**AIM OF THE TASK**. Rewrite the part of the material that opens with the line containing "At what coordinates should I click to accomplish: Click the USE" and closes with the line containing "Enable Objekter Mål", changing "Collapse" to "Expand" and keeping everything else the same.

━━━ RECORD EXCERPTS ━━━

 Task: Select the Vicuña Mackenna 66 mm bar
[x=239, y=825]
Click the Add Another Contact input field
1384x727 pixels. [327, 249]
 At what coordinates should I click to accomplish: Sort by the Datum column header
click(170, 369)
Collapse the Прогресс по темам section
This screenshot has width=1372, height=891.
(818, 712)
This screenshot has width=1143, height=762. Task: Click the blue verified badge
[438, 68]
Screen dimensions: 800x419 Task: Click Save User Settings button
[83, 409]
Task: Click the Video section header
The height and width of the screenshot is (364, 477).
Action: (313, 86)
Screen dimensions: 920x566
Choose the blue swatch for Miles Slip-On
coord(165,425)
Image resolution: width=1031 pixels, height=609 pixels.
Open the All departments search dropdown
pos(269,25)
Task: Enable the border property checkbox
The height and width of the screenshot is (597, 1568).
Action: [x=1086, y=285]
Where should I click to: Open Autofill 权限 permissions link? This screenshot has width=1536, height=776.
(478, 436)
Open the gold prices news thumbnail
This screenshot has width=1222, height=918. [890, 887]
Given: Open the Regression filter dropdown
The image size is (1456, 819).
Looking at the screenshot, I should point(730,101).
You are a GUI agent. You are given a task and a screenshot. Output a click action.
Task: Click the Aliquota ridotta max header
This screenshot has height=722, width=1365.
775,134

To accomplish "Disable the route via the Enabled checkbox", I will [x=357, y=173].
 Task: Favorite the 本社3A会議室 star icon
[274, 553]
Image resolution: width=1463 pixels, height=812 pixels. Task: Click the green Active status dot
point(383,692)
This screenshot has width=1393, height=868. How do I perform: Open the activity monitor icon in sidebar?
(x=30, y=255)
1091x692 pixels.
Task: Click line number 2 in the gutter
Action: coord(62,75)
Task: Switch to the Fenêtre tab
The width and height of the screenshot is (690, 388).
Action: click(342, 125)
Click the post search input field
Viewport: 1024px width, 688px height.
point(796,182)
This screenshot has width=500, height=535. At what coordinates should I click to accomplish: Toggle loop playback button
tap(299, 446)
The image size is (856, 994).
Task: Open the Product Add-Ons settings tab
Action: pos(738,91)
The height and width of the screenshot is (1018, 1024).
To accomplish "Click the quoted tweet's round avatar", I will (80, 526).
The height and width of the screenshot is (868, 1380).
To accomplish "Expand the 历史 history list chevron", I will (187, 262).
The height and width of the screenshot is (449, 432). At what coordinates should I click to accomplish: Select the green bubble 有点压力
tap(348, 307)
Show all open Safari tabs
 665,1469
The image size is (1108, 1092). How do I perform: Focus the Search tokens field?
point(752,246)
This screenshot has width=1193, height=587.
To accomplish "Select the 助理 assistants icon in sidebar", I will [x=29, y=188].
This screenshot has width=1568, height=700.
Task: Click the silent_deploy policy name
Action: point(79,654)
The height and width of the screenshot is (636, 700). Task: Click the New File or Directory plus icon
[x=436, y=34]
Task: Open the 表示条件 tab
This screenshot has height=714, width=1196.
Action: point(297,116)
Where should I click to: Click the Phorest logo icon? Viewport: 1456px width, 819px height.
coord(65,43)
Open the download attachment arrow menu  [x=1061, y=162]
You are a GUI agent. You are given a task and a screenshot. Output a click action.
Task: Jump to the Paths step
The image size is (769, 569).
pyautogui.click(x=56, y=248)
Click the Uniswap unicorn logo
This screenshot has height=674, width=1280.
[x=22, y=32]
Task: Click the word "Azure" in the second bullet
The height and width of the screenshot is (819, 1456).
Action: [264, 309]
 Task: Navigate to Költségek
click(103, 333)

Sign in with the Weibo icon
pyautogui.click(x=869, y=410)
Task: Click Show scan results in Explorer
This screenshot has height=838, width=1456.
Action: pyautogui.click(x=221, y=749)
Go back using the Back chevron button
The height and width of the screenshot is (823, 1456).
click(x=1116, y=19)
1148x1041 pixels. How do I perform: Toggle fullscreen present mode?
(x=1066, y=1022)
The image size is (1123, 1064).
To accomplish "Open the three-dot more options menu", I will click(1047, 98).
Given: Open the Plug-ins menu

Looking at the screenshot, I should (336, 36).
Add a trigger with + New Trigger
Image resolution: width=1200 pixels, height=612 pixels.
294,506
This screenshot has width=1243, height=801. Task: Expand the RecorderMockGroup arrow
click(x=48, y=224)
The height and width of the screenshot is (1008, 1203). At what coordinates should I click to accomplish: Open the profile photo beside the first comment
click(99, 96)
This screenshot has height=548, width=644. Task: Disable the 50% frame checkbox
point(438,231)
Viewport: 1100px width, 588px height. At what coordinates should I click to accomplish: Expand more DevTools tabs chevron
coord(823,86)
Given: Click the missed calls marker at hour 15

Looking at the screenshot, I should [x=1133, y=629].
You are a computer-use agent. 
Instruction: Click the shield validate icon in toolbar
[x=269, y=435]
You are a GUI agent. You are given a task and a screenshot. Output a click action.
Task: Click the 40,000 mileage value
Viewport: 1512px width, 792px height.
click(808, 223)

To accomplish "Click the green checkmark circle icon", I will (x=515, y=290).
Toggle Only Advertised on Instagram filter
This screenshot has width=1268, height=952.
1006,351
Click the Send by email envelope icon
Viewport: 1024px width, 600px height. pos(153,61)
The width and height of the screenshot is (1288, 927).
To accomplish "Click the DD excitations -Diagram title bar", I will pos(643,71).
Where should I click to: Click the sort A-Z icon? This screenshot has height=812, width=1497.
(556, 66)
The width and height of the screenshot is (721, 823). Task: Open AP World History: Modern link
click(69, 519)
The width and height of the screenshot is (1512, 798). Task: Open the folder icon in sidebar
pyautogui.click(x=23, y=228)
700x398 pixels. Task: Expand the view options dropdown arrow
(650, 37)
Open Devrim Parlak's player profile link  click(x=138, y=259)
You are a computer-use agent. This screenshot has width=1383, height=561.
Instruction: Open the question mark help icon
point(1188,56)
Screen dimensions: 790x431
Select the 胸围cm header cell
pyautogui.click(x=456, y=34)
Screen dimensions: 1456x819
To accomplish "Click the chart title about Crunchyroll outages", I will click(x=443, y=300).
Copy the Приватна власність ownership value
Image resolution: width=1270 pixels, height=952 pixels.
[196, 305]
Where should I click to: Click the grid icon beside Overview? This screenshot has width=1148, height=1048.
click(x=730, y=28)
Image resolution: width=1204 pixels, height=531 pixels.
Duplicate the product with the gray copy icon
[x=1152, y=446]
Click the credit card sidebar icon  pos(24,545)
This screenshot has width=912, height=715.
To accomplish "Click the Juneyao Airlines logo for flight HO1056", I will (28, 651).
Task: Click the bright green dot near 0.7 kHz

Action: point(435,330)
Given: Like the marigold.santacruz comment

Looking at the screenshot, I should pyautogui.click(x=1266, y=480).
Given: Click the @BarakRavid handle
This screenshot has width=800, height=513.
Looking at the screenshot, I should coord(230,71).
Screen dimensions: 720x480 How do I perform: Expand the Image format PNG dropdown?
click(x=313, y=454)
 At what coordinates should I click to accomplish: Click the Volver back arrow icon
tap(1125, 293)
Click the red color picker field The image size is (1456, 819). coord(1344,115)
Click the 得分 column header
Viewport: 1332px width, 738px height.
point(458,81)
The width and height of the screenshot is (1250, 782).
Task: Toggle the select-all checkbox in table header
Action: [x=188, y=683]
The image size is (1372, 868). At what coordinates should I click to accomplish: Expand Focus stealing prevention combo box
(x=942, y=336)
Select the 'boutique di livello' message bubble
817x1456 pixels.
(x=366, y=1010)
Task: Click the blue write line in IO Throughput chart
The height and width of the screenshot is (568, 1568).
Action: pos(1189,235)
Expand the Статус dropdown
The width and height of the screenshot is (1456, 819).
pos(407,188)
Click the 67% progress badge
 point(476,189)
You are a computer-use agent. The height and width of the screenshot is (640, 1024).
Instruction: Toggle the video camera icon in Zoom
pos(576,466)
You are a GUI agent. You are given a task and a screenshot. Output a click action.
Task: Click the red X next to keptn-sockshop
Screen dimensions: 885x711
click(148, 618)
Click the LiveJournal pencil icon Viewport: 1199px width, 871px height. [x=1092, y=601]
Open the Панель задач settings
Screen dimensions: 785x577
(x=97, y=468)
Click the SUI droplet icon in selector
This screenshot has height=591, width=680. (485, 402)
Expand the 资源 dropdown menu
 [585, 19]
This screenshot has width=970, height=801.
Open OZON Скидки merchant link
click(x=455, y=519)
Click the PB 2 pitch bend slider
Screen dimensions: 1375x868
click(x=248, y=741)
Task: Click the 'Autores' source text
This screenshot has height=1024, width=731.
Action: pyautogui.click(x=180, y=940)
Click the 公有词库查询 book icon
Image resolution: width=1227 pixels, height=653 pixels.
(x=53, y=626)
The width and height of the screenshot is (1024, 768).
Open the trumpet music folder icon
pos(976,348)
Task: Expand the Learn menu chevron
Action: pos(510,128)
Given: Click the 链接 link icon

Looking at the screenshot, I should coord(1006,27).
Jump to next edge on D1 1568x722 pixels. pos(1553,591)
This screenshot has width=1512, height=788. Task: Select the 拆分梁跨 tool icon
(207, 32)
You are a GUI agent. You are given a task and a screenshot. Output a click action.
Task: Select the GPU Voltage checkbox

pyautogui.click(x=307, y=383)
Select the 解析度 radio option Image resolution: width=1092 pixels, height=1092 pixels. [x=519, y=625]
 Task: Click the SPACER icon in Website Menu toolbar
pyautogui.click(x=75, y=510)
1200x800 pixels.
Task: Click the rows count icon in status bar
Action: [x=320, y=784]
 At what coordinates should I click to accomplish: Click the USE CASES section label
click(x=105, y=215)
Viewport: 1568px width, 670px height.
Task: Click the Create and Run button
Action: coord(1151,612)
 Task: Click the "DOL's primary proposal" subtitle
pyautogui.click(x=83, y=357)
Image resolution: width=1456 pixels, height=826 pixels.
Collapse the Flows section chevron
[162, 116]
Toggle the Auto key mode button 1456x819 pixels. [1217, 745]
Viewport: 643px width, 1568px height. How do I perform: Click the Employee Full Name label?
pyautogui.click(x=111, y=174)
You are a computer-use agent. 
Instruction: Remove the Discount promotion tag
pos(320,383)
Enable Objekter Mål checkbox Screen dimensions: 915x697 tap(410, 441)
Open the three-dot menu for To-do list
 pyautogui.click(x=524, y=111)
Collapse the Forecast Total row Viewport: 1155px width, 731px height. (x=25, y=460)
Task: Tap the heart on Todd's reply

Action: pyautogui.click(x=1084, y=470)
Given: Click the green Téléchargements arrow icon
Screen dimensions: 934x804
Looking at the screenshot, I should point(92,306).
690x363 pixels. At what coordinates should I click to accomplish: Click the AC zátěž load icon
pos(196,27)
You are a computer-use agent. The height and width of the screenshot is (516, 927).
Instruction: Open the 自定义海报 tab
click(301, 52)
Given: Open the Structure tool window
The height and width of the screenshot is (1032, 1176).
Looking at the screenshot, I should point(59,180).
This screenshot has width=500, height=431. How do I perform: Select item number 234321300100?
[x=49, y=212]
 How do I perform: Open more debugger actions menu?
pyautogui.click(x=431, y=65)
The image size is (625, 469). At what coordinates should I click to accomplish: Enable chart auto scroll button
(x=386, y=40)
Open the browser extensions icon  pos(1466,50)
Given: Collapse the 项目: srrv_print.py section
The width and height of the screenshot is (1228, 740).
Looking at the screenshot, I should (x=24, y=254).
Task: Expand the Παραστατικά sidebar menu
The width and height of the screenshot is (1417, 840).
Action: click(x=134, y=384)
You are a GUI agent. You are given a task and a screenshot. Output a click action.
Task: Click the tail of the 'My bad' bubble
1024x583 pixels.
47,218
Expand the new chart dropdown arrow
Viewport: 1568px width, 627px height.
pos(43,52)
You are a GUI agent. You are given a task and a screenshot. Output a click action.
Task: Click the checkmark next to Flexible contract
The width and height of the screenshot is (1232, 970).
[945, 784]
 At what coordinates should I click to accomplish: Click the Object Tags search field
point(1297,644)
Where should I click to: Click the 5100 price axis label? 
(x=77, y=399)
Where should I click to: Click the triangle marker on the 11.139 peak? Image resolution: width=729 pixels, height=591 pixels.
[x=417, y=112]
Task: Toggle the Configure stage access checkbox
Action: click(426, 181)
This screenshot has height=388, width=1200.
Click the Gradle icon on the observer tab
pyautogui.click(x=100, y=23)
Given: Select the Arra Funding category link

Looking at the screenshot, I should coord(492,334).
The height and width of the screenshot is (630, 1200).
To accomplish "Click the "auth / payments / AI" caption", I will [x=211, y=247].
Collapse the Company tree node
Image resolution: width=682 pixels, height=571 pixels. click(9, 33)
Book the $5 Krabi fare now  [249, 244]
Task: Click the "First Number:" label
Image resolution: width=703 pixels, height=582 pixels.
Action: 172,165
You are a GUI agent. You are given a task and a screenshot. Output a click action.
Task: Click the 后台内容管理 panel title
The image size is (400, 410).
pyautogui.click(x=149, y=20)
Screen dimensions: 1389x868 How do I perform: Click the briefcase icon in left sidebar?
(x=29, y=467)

━━━

**ANSWER FOR THE TASK**.
 At what coordinates should I click to accomplish: Click the USE CASES section label
click(x=105, y=215)
Viewport: 1568px width, 670px height.
Task: Click the Create and Run button
Action: coord(1151,612)
 Task: Click the "DOL's primary proposal" subtitle
pyautogui.click(x=83, y=357)
Image resolution: width=1456 pixels, height=826 pixels.
Expand the Flows section chevron
[162, 116]
Toggle the Auto key mode button 1456x819 pixels. [1217, 745]
Viewport: 643px width, 1568px height. How do I perform: Click the Employee Full Name label?
pyautogui.click(x=111, y=174)
You are a computer-use agent. 
Instruction: Remove the Discount promotion tag
pos(320,383)
Enable Objekter Mål checkbox Screen dimensions: 915x697 tap(410, 441)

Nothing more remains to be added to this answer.